FlashInfer has been adopted by LLM serving systems such as MLC-LLM (for its CUDA backend), Punica and sglang. We welcome wider adoption and contribution from the community. Please join our discussion forum or creating an issue to leave your feedback and suggestions.

Attentions in LLM Serving

There are three generic stages in LLM serving: prefill, decode and append. During the prefill stage, attention computation occurs between the KV-Cache and all queries. In the decode stage, the model generates tokens one at a time, computing attention only between the KV-Cache and a single query. In the append stage, attention is computed between the KV-Cache and queries of the appended tokens. append attention is also useful in speculative decoding: the draft model suggests a sequence of tokens and the larger model decides whether to accept these suggestions. During the attention stage, proposed tokens are added to the KV-Cache, and the large model calculates attention between the KV-Cache and the proposed tokens.

The crucial factor affecting the efficiency of attention computation is the length of the query (lq), determining whether the operation is compute-bound or IO-bound. The operational intensity (number of operations per byte of memory traffic) for attention computation is expressed as O(11/lq+1/lkv), where lkv represents the length of the KV-Cache. During the decode stage, where lq is consistently 1, the operational intensity is close to O(1), making the operator entirely IO-bound.
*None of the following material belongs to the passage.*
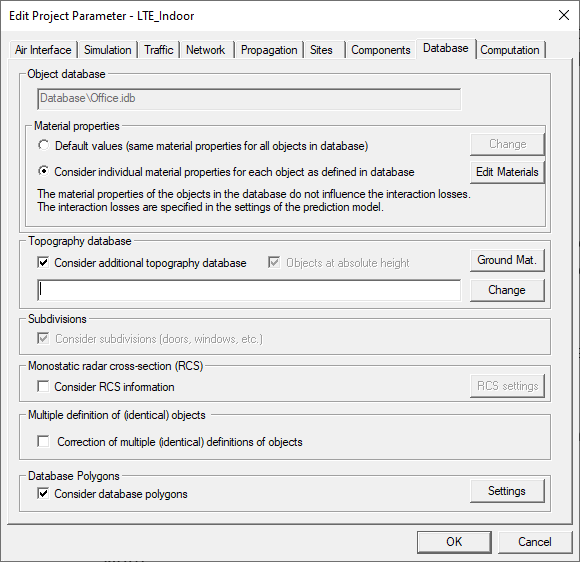This screenshot has height=562, width=580.
Task: Switch to the Sites tab
Action: [321, 50]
In the append/prefill stages, the attention operational intensity is approximately O(lq), leading to compute-bound scenarios when lq is substantial.
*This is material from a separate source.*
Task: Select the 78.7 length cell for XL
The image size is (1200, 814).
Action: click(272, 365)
The diagram illustrates the attention computation process in the prefill, append, and decode stages:

Attention in LLMs

Figure 1: Decode attention fills one row of the attention map at a time, prefill attention fills the entire attention map (under the causal mask), and the append attention fills the trapezoid region.

The figure below shows the roofline model of the three stages of attention computations. Decode attention performance is always underneath the peak bandwidth ceiling (bounded by peak memory bandwidth in GPU), and thus is IO-bound. Prefill attention has high operational intensity and is under the peak compute performance ceiling (bounded by peak floating point performance). Append attention is IO-bound when the query length is small, and compute-bound when the query length is large.

Roofline of Attention Operators

Figure 2. Roofline model of attention operators in LLM Serving, data from A100 PCIe 80GB.

Single-Request and Batching

There two common ways to serve LLM models: batching and single request. Batching groups several user requests together and process them in parallel to improve the throughput, however, the operational intensity of attention kernels is irrelevant to batch size 1, and batch decoding attention still has operational intensity of O(1).